A Hard Kind Of Praying

Matthew 5:44,45. “But I say to you, love your enemies and pray for those who persecute you, so that you may be sons of your Father who is in heaven; for He causes His sun to rise on the evil and the good, and sends rain on the righteous and the unrighteous.”

1Timothy 2:1-4. “First of all, then, I urge that entreaties and prayers,
petitions and thanksgivings, be made on behalf of all men, for kings and all who are in authority, so that we may lead a tranquil and quiet life in all godliness and dignity. This is good and acceptable in the sight of God our Savior, who desires all men to be saved and to come to the knowledge of the truth.”

Luke 23:34. “But Jesus was saying, ‘Father, forgive them; for they do not know what they are doing.’…”

Father Forgive Them.png

This is the last thing our fallen flesh nature wants to do, to pray as Jesus prayed, and to pray as He commands us to pray. But picture for a moment the spectacle, the miracle – a multitude being led forth out of a very dark dungeon, a multitude who were once sworn enemies of our Lord and of His Church.

Yet He desires to save them because He knows their souls have been ensnared by the father of lies. The adversary common to them – which they serve – is also the common enemy to us who no longer serve him. Therefore, Christ commands us to pray for them, because the adversary of those we regard as our enemy is the adversary to us both!

This view can shed an entirely different light on our human foes, who are not actually – at least as far as our Lord is concerned – enemies, but human beings like ourselves in need of the Gospel and the experience of their Redemption, just as we are. They are people whose minds and bodies may yet be in abject servitude to the uttermost darkness.

Seldom is it easy to love and pray for those whom we see as the adversary because we comprehend them according to the flesh, rather than perceiving them as our Father in Heaven sees them – as His children for whom His Son died, still in a terrible captivity, awaiting the dawning that awakens them and calls them forth from “the grave” of spiritual death into the glorious liberty and Light of Christ.

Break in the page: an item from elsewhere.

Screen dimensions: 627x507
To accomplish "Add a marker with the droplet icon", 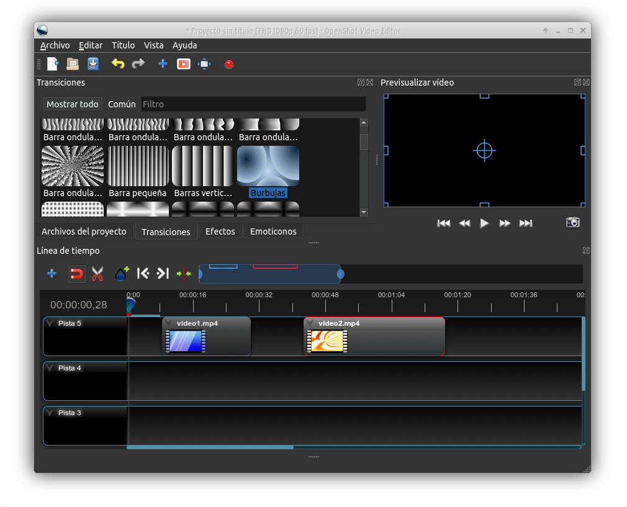I will (120, 273).
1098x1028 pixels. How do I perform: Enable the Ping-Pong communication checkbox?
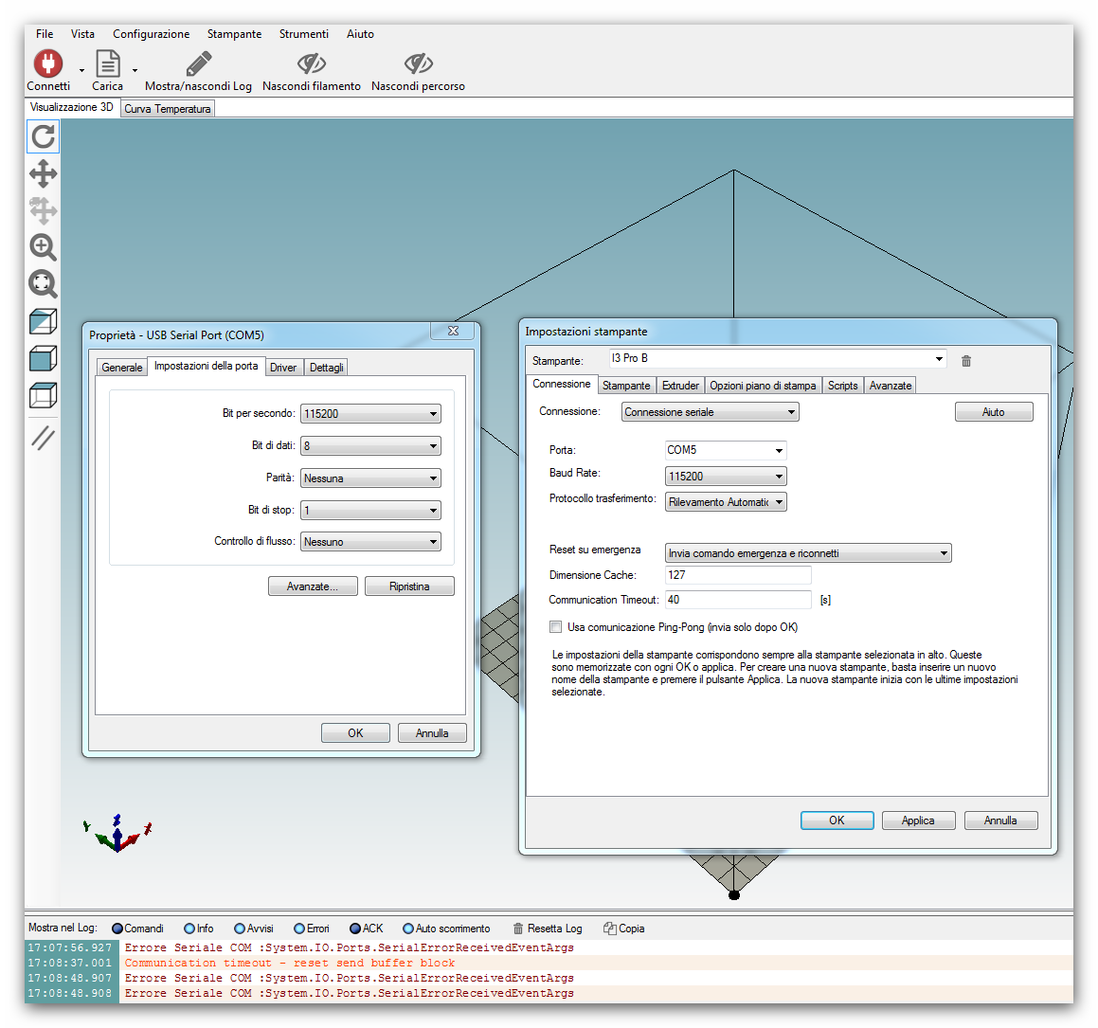click(x=556, y=627)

Jesus went to the cross for them, just as He did for you and for me. What magnificent and perfect Love it was that looked down from that cross and prayed, “Father, forgive them, for they do not know what they are doing.”

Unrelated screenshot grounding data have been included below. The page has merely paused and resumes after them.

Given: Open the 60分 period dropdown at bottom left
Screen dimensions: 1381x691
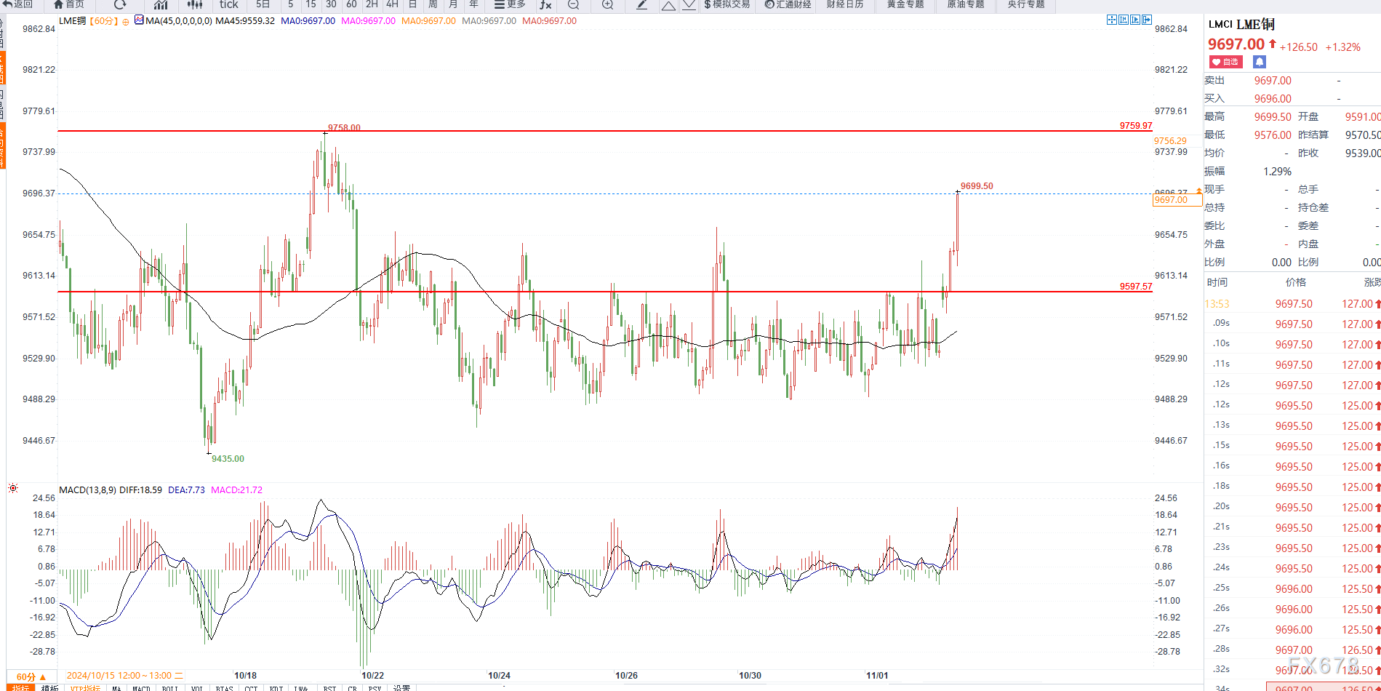Looking at the screenshot, I should pos(31,676).
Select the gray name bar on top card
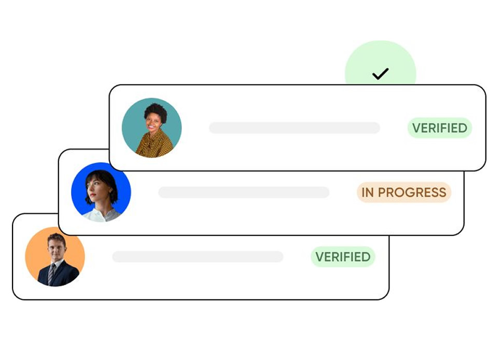The height and width of the screenshot is (359, 502). coord(295,128)
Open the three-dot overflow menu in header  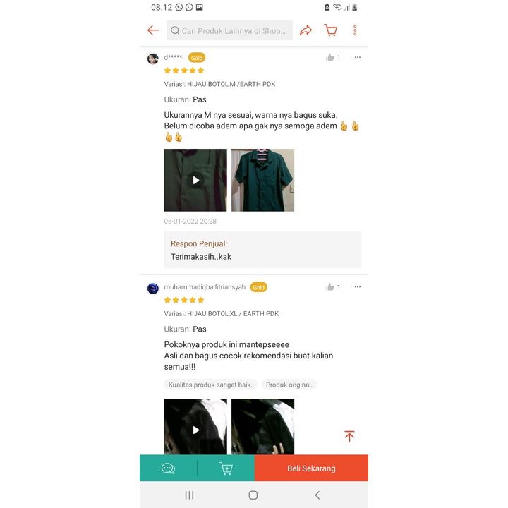355,30
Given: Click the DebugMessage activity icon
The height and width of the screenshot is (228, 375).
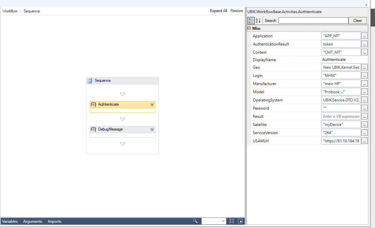Looking at the screenshot, I should coord(93,130).
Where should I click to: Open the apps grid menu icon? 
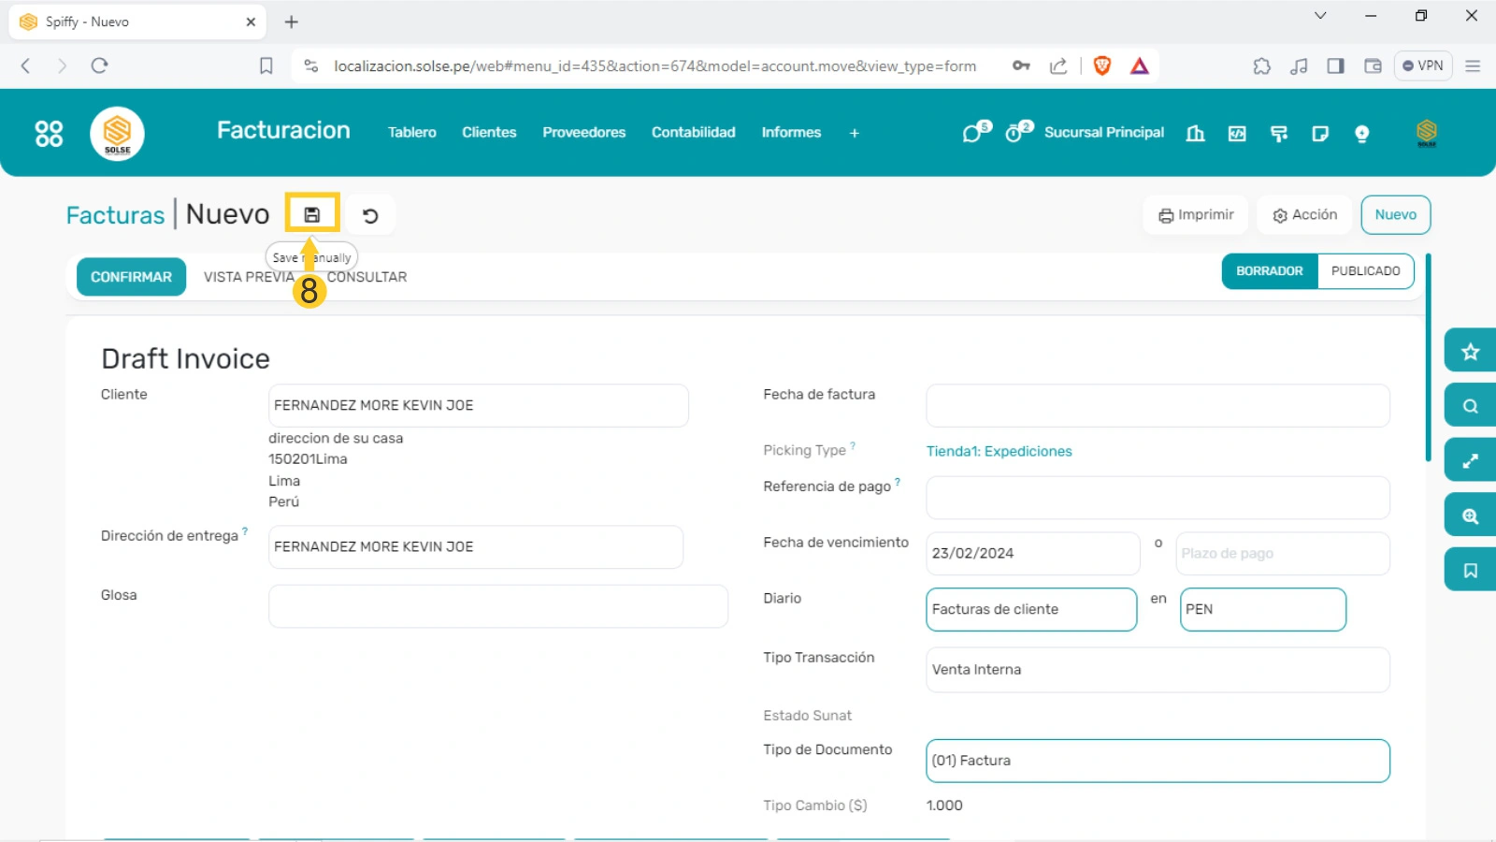click(x=49, y=134)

When we begin – by faith that ignores feelings and opinions – to pray as Jesus prayed, pretty soon we realize that it is difficult to hate anyone for whom we are praying. The Holy Spirit opens our eyes to see them with the eyes of Jesus! Our heart opens up to the horrible bondage they are in. They may have never known anything else! So to hate them is like hating someone who is dying of a terminal disease they were born with, for that it what it is spiritually.

Pretty soon our Father’s love is poured into our hearts by the Holy Spirit as we pray for those with whom we are at odds. We simply yearn for our brothers and sisters to also come home, with the all consuming love of the Father Who waits for them, just as He waited for the rest of us prodigals!

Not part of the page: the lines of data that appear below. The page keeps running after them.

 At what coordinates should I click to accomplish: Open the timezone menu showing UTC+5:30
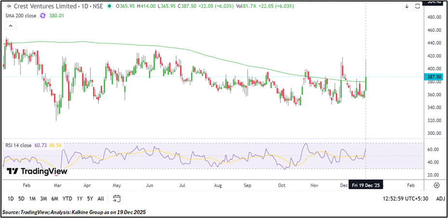click(x=405, y=198)
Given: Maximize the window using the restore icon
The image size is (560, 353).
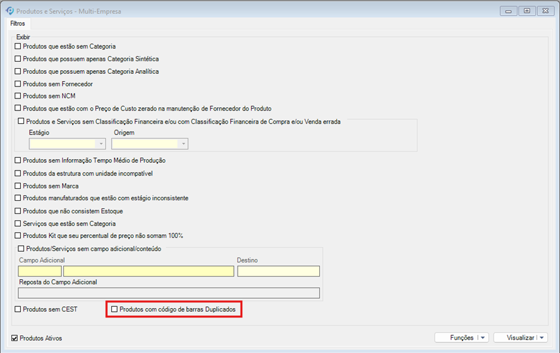Looking at the screenshot, I should [x=527, y=11].
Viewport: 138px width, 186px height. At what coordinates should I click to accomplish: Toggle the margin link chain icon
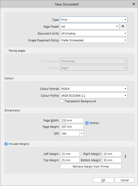[125, 156]
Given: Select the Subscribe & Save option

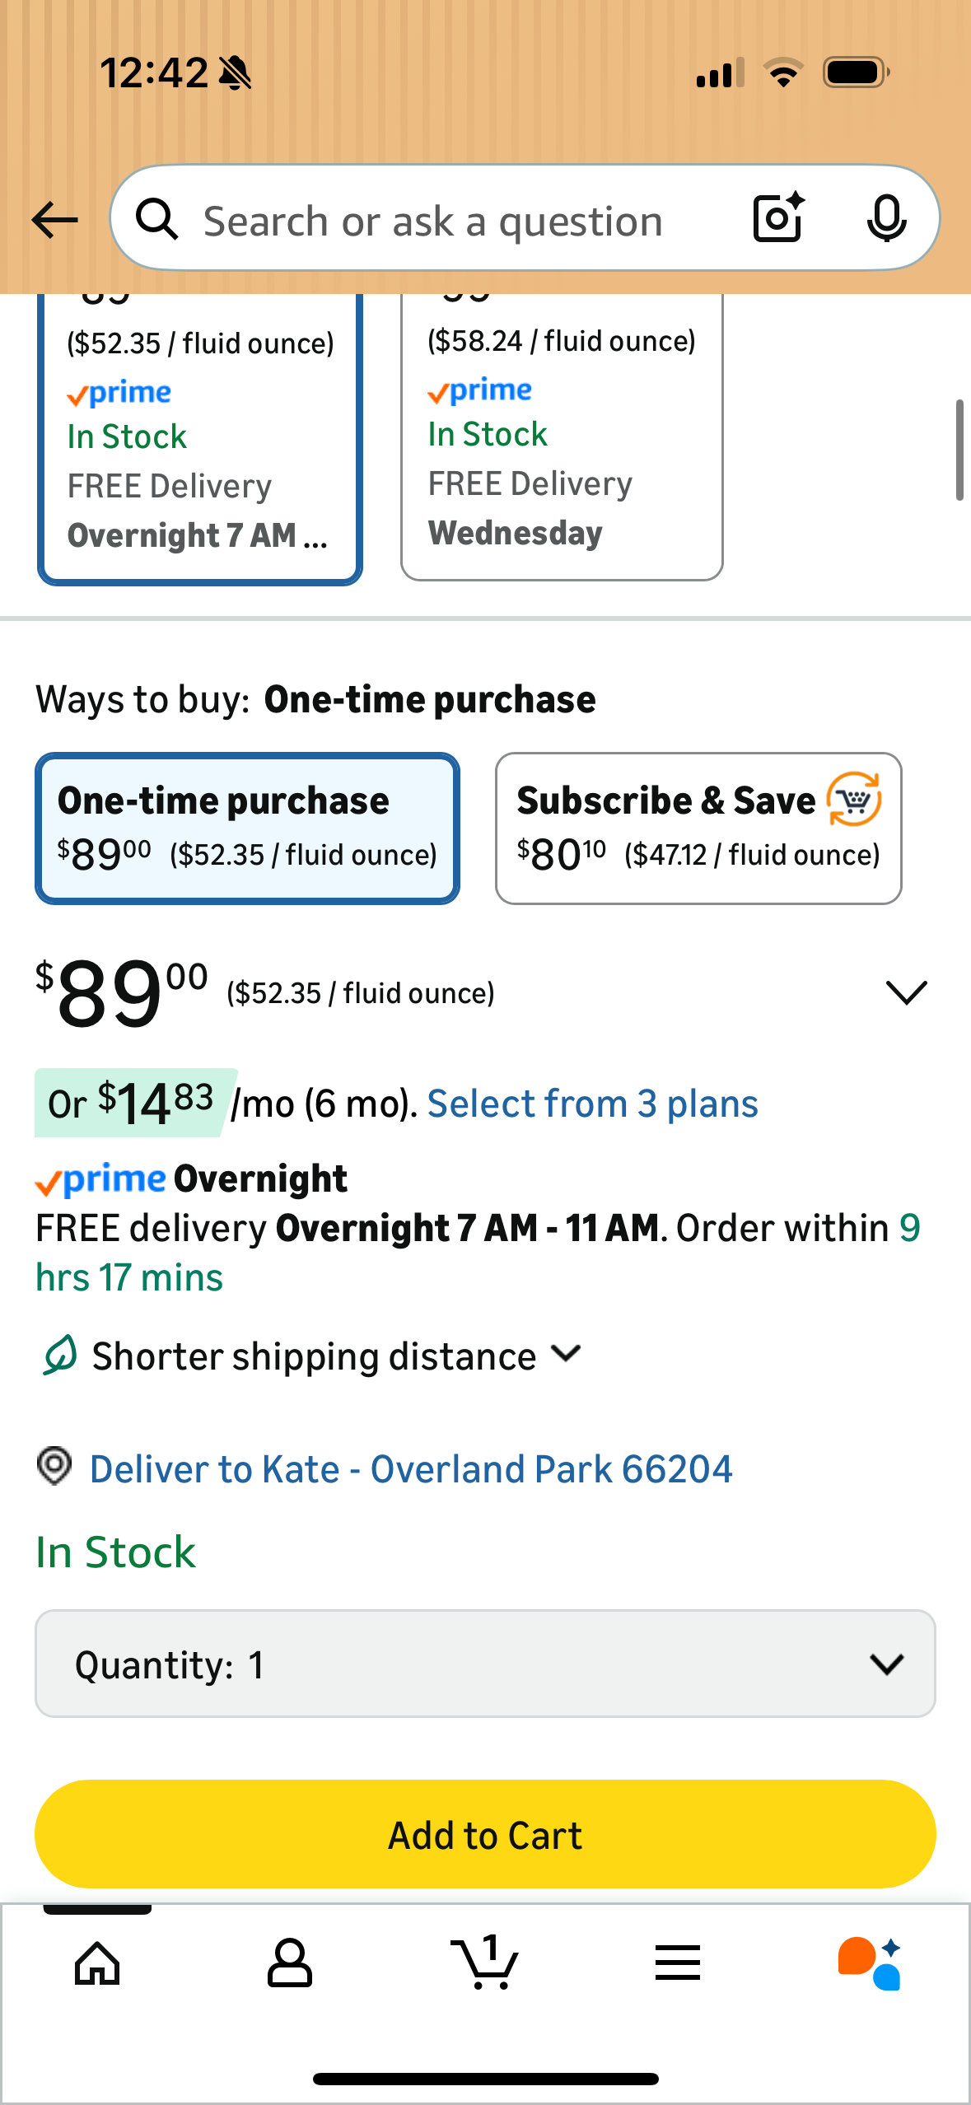Looking at the screenshot, I should (x=698, y=828).
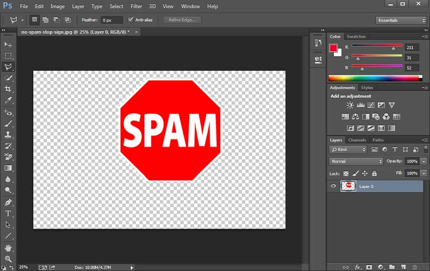This screenshot has width=430, height=271.
Task: Hide Layer 0 using the eye icon
Action: pos(333,186)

Thus we cannot allow disdain for anyone to stand in the way of our praying for them, whether personal or political. Prayer on their behalf is a way of resisting the devil who holds them in his prison, and that dark one desires to arouse feelings in us about the lost ones – feelings which we should reserve toward him who is our common foe!

In praying for our enemies and those who hate us, it is a way of extending our Father’s grace and forgiveness in Christ Jesus to them, as the body of Christ. We cannot afford not to do this… “Forgive us our trespasses as we forgive those who trespass against us.” “But if you do not forgive, neither will your Father who is in heaven forgive your transgressions.” (Mark 11:26)

Praying for such as these is a co-participation in the work of Christ Himself, Who came to destroy the works of the evil one! (1John 3:8)

May the name of our Lord Jesus Christ be glorified now and forever! Amen.